Consider These Criteria When Selecting a Repository
FAIR means that data publishing platforms should enable data to be Findable, Accessible, Interoperable, and Re-usable. Many organizations, including the NIH, place considerable emphasis on data sharing that meets these principles. The elements target technical implementations via data repositories. They can also be considered in terms of how they facilitate human interactions with these systems and the data. The FORCE11 FAIR Principles (simplified here):
- To be Findable any Data Object should be uniquely and persistently identifiable (have an identifer, such as a DOI)
- Data is Accessible in that it can be always obtained by machines and humans, upon authorization, through a well-defined protocol
- Data Objects are Interoperable if metadata and data is machine-accessible and actionable, and utilizes shared terminology
- Data Objects are Re-Usable if the above are met, and the data can be automatically linked or integrated with other data sources, with proper citation of the source
To be Findable:
F1. (meta)data are assigned a globally unique and eternally persistent identifier.
F2. data are described with rich metadata.
F3. (meta)data are registered or indexed in a searchable resource.
F4. metadata specify the data identifier.
To be Accessible:
A1 (meta)data are retrievable by their identifier using a standardized communications protocol.
A1.1 the protocol is open, free, and universally implementable.
A1.2 the protocol allows for an authentication and authorization procedure, where necessary.
A2 metadata are accessible, even when the data are no longer available.
To be Interoperable:
I1. (meta)data use a formal, accessible, shared, and broadly applicable language for knowledge representation.
I2. (meta)data use vocabularies that follow FAIR principles.
I3. (meta)data include qualified references to other (meta)data.
To be Re-usable:
R1. meta(data) have a plurality of accurate and relevant attributes.
R1.1. (meta)data are released with a clear and accessible data usage license.
R1.2. (meta)data are associated with their provenance.
R1.3. (meta)data meet domain-relevant community standards.

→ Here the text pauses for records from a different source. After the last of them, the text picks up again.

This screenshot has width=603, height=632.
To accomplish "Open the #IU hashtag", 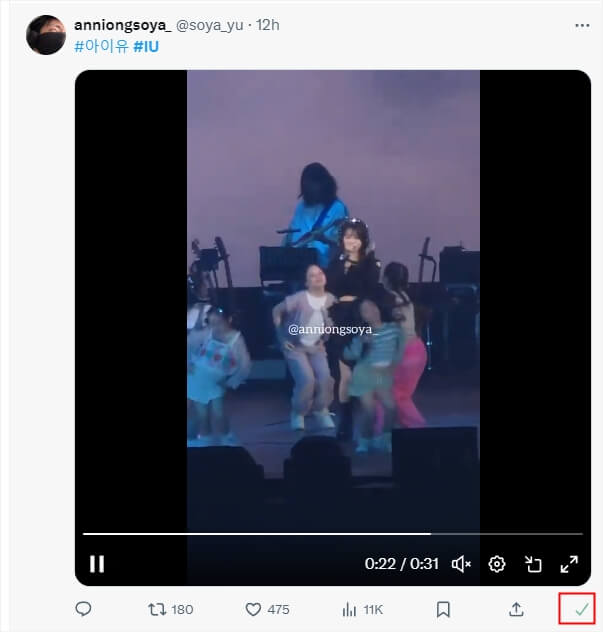I will [x=146, y=46].
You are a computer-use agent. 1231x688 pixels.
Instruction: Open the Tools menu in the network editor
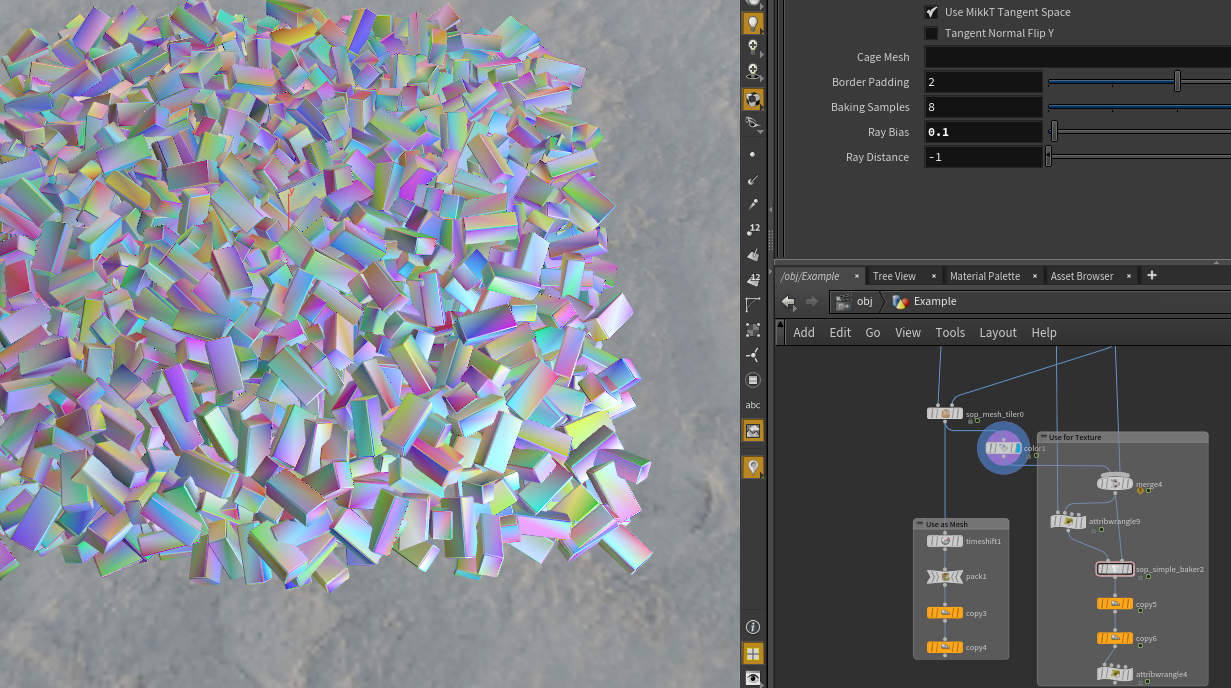(x=950, y=332)
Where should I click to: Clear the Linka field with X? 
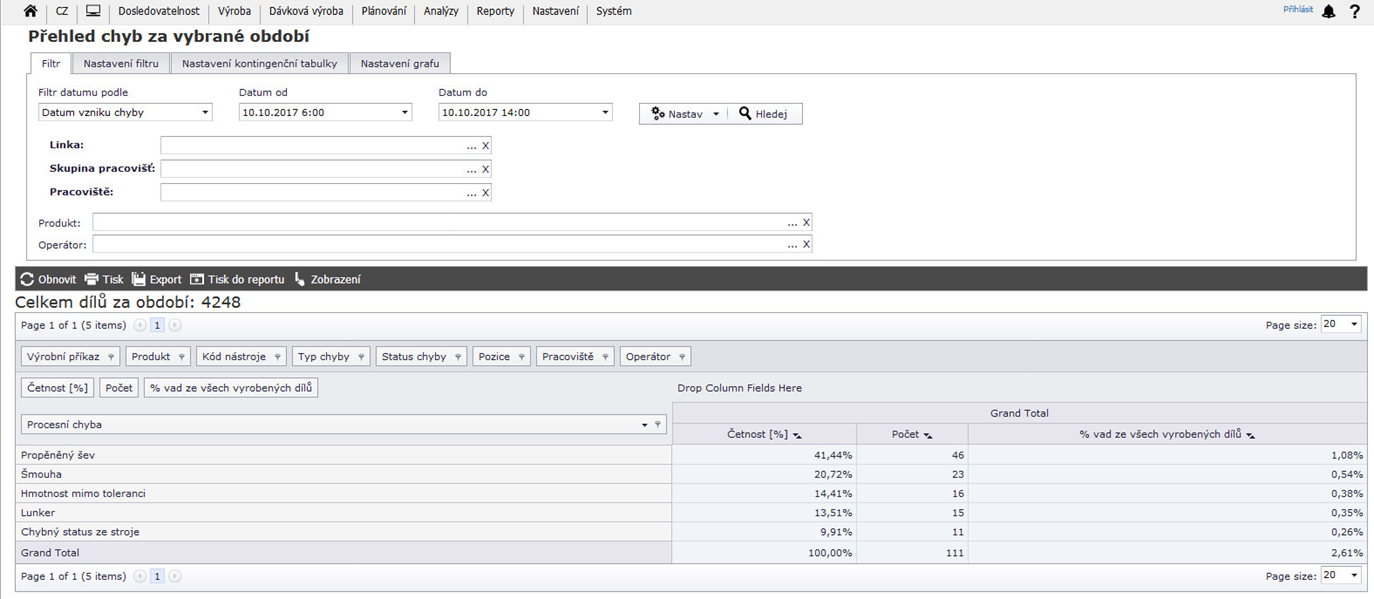(x=486, y=146)
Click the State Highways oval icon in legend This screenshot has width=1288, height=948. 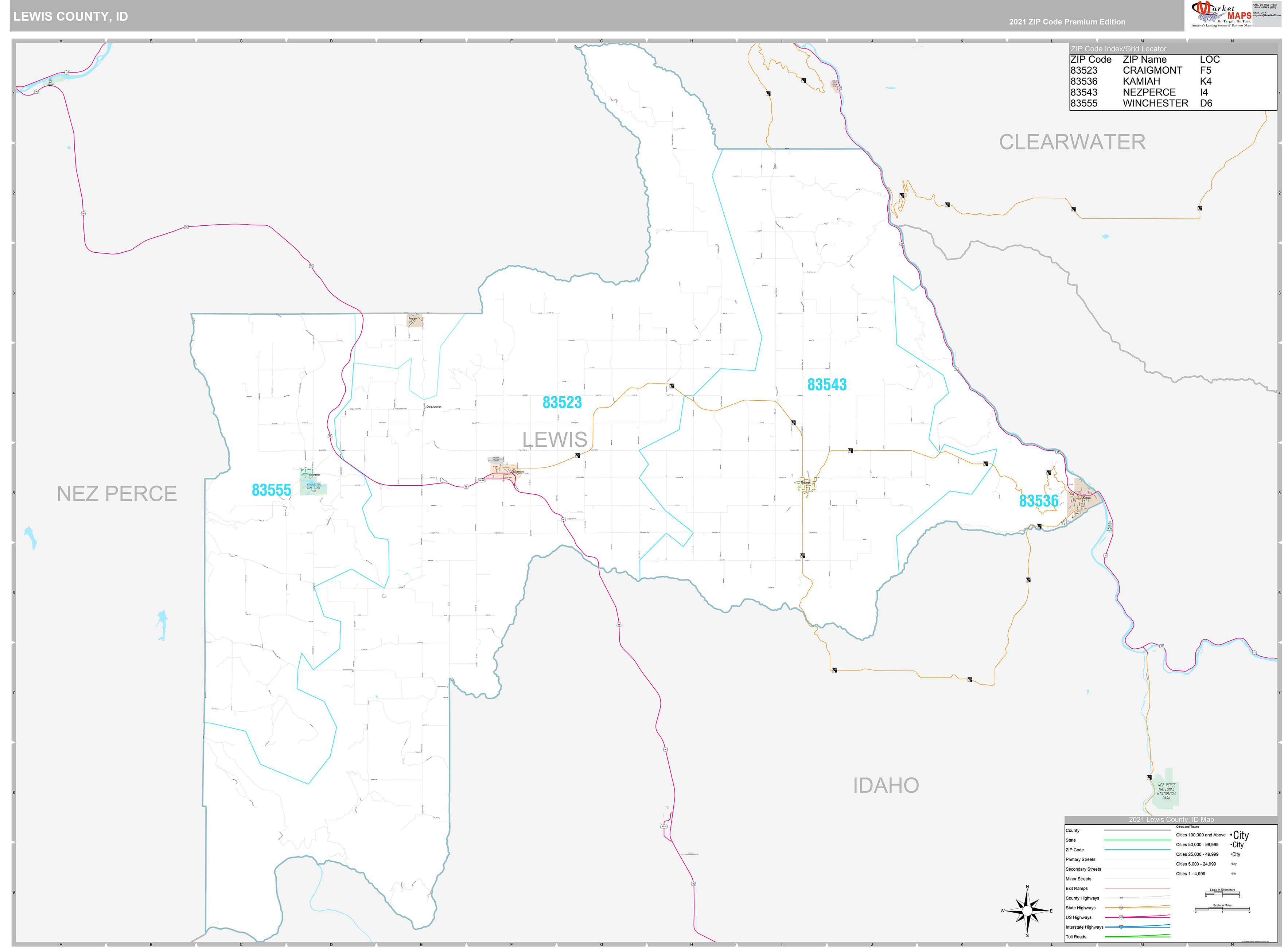[1121, 908]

What is the cost structure? Are there ongoing costs after deposit? Have you accounted for these costs in your grant budget?
- How will others discover your dataset? Does the repository provide for rich metadata that will enable discovery?
- Is the repository indexed by Google and/or scholarly databases in your field?
Persistent identifiers for deposited files
- Does the repository register your data to create a persistent identifier (eg. a DOI; see Findable, above)?
- Identifiers are necessary for citing your data set. Three types of persistent identifiers commonly used: handles (hdl), digital object identifiers (DOI) and Archival Resource Keys (ARK)
Policies and licenses
- Are data use agreements and/or licensing clearly presented, to allow depositors to state explicitly up front what uses they would be willing to allow?
- Creative Commons licensing
- Does it track and report data citation and other indicators of impact?
In an ideal world, all data repositories would meet a set of certification standards, such as in the CoreTrust Seal of Approval, or the Trustworthy Repositories Audit & Certification: Criteria and Checklist (TRAC). These criteria are indicative of having a framework in place to preserve digital content. These are useful metrics, but many repositories have not achieved certification yet.